El génesis de su viacrucis está fresco en su memoria. Recuerda con suma precisión que cada aspecto de su vida en febrero de 2018 estaba dentro de los parámetros normales. Los asuntos del hogar y a nivel profesional marchaban viento en popa y no había razón o síntoma en materia de salud para alarmarse. Sin embargo, de un momento a otro, en un giro típico de los asares del destino, todo lo que construía sólidamente se empezó a desmoronar.
En el sorpresivo e inesperado mes Mayra Jiménez sufrió una hemorragia nasal que intentó contener tapando las fosas de su nariz con sus manos, pero el brote, constante y doloroso, encontró otros caminos de salida y sus ojos terminaron emanando sangre a cántaros. Ese día, agobiada por la dramática escena, la joven estudiante de enfermería y madre de dos hijos pequeños se dio cuenta que algo tremendamente malo ocurría en su cuerpo. Comenzó su infierno y los golpes no pararon de llegar.
Mayra, abrumada por la situación, se trasladó inmediatamente a un centro hospitalario en Barranquilla, donde luego de practicarle un tac de senos paranasales (estudios de las cavidades frontales de la cara), los médicos le informaron que un pequeño tumor benigno había sido detectado en el hueso de su nariz. A partir de ese momento y, sin saber a ciencia cierta cómo encontraría la solución a sus males, la joven madre afrontaría un prolongado calvario ante la negativa de los diferentes galenos de la ciudad, que no se atrevían a realizarle la extracción del quiste.
«A mí me realizan una biopsia y el estudio arrojó que el tumor benigno que tenía era una displasia fibrosa, un tumor que no se puede tocar porque empieza a crecer mucho. Los otorrinos en Barranquilla no se atrevían a operarme por esa situación y me tenían de un lado para otro. Era muy difícil lo que estaba viviendo. A esa altura ya el tumor estaba creciendo y las hemorragias de sangre seguían siendo constantes. Aquí no sabían bien qué era, no querían tocarme ni hacerme nada. Yo sufría mucho por lo que me tocó entablar una tutela para que me intentaran solucionar, pero nada pasaba», relató Jiménez.

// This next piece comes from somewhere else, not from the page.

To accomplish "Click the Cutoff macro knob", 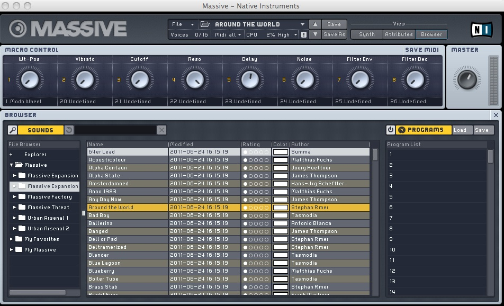I will (x=139, y=79).
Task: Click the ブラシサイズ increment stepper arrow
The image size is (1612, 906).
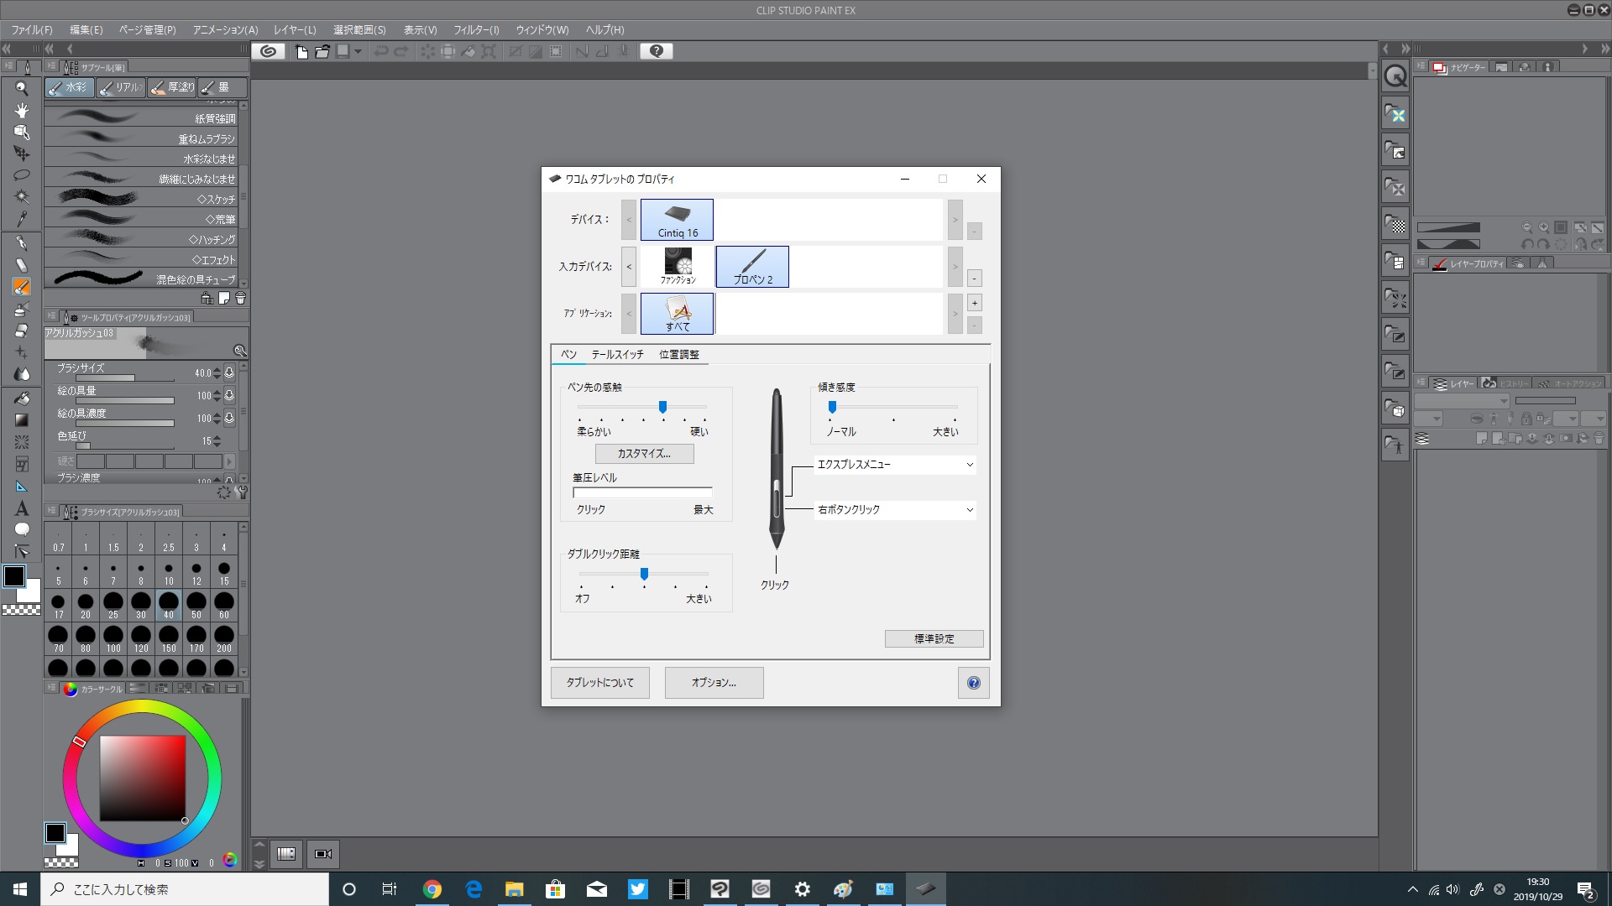Action: click(x=217, y=369)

Los meses transcurrieron y Mayra, de 23 años en ese entonces, empezaba a sufrir con mayor crudeza los estragos del odiado intruso que ahora habitaba en su cuerpo. Su rostro, diezmado por la enfermedad, estaba cambiando y todos se daban cuenta. Para colmo de males, los niveles de su hemoglobina disminuyeron a niveles alarmantes, agudizando el problema.